Second, the Corporate Defendants agree to non-monetary terms that ensure PVCOA will only engage DRM, or any of its affiliates, as its Manager pursuant to a written Management Contract that complies with all “Management Requirements” as listed in the Agreement. (Id. at ¶ 62). DRM will propose an amended Management Contract to the PVCOA Board on or before February 28, 2024, that (1) discloses the calculation of the “Management Fee” payable by the PVCOA to its Manger; (2) limits the Management Fee to not exceed 15% of the total assessments assessed upon PVCOA members each Fiscal Year; (3) imposes reporting requirements in compliance with all Management Requirements with respect to the preparation of itemized annual operating and reserve budgets, and the provision of such budgets to PVCOA members; and (4) requires budgets and financial statements to disclose all common expenses and operating costs of the Collection, any related party transaction disclosures, and any material reimbursement or absorption or allocation of internal expenses of the Manager. (Id.)
The Management Requirements are comprised of Arizona Timeshare Owners' Association and Management Act (A.R.S. § 33-2201 et. seq.); the Arizona Real Estate Timeshares Act (A.R.S. § 33-2197 et. seq.); and all Collection Instruments. (Doc. 129-1 at ¶ 62).
This percentage cap is subject to amendment. (Doc. 129-1 at ¶ 62).
Upon consideration of Plaintiffs' Initial Motion, the Court preliminary certified this matter as a class action but declined to approve the Agreement because it was unsupported by appropriate documentation. (See generally Doc. 136) (the Court's November 15, 2022 Order). Plaintiffs later filed an “Unopposed Renewed Motion for Preliminary Approval of Settlement, Approval of Notice” (Doc. 144) (the “Renewed Motion”). The Court granted Plaintiffs' Renewed Motion because Plaintiffs sufficiently supplemented the record with documentation regarding the Agreement. (Doc. 149) (the Court's September 6, 2023, Order) (“Preliminary Approval Order”). In so doing, the Court preliminarily approved the Agreement, approved the Notice Forms to be disseminated to the Class, and set the date and time of the Final Hearing. (Id.)
C. The Final Hearing
The Final Hearing was held on February 12, 2024, under Rule 23 to determine whether the proposed settlement is fundamentally fair, reasonable, adequate, and in the best interest of the Class Members. (Doc. 163).

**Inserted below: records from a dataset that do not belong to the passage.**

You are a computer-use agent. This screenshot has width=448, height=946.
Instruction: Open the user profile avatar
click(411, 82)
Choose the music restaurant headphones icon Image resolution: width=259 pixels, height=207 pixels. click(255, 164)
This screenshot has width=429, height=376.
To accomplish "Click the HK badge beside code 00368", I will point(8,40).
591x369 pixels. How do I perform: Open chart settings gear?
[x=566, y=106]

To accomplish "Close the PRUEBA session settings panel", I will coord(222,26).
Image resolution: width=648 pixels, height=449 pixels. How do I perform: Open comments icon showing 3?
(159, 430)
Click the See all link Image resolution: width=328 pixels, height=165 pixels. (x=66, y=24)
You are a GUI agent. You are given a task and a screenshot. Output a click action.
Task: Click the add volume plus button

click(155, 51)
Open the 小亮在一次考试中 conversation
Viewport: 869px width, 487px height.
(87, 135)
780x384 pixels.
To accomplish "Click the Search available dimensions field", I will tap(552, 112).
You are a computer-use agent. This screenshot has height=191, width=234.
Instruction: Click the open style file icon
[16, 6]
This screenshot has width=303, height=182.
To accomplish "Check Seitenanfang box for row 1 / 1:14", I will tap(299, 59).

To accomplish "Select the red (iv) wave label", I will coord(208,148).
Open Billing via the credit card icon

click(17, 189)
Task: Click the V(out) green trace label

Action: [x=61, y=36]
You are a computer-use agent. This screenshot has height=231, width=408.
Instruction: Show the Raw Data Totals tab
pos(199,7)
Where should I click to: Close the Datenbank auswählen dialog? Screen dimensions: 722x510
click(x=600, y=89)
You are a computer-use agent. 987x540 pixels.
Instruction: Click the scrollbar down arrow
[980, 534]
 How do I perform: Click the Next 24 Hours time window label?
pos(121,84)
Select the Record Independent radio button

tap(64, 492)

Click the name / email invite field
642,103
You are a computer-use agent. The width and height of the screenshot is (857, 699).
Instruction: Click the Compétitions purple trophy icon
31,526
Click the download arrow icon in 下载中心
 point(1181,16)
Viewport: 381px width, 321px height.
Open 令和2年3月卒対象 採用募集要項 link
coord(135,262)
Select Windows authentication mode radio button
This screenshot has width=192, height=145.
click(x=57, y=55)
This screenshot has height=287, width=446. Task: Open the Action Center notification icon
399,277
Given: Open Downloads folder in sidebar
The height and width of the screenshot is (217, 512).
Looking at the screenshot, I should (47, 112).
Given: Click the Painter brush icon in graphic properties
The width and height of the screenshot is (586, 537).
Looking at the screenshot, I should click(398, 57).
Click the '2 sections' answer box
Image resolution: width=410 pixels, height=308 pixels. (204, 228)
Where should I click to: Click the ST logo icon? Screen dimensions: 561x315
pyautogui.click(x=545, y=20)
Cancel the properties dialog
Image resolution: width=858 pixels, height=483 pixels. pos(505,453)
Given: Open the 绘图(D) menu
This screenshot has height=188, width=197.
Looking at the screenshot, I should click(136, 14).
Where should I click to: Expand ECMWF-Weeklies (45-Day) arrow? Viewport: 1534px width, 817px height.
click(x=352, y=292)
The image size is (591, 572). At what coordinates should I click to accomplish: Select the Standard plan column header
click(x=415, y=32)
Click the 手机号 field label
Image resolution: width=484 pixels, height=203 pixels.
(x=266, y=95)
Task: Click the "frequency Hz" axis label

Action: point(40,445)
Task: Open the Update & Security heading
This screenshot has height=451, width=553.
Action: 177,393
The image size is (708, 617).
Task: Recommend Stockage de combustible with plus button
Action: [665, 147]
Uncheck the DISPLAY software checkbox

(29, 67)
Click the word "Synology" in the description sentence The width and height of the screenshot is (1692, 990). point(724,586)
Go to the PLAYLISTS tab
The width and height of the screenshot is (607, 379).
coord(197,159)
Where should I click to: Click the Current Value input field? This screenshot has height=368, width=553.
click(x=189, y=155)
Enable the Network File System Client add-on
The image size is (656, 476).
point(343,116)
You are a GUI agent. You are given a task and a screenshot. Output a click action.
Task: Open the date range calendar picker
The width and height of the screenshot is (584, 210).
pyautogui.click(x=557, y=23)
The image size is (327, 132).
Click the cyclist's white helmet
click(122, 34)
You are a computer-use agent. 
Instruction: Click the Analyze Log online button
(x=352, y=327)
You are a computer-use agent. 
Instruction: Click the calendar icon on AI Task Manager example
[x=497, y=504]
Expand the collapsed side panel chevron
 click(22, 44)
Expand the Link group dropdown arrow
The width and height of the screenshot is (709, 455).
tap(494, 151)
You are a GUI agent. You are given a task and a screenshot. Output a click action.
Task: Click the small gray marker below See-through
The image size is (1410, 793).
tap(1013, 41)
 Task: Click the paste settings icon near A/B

In advance of the Final Hearing, Plaintiffs filed their Final Approval Motion, representing that the Objections Deadline passed on December 26, 2023, and, as of December 18, 2023, no objections were received and three (3) Class Members had opted out of the action. (Doc. 154 at 8). They also summarized their notice efforts as follows: of the 26,837 Email Notices sent, 23,113 were delivered (representing 19,750 unique Settlement Class Members), and 3,092 were unsuccessful; of the 3,933 Postcard Notices sent to Class Members without a valid email address on file and the 3,092 Postcard Notices sent to Class Members whose Email Notices were unsuccessful, 1,679 Postcard Notices were returned as undeliverable, with 9 remailed to forwarding addresses and 569 remailed after additional research; and of the 579 remailed Postcard Notices, 160 were returned of which 1 was remailed to a forwarding address. (Id. at 7).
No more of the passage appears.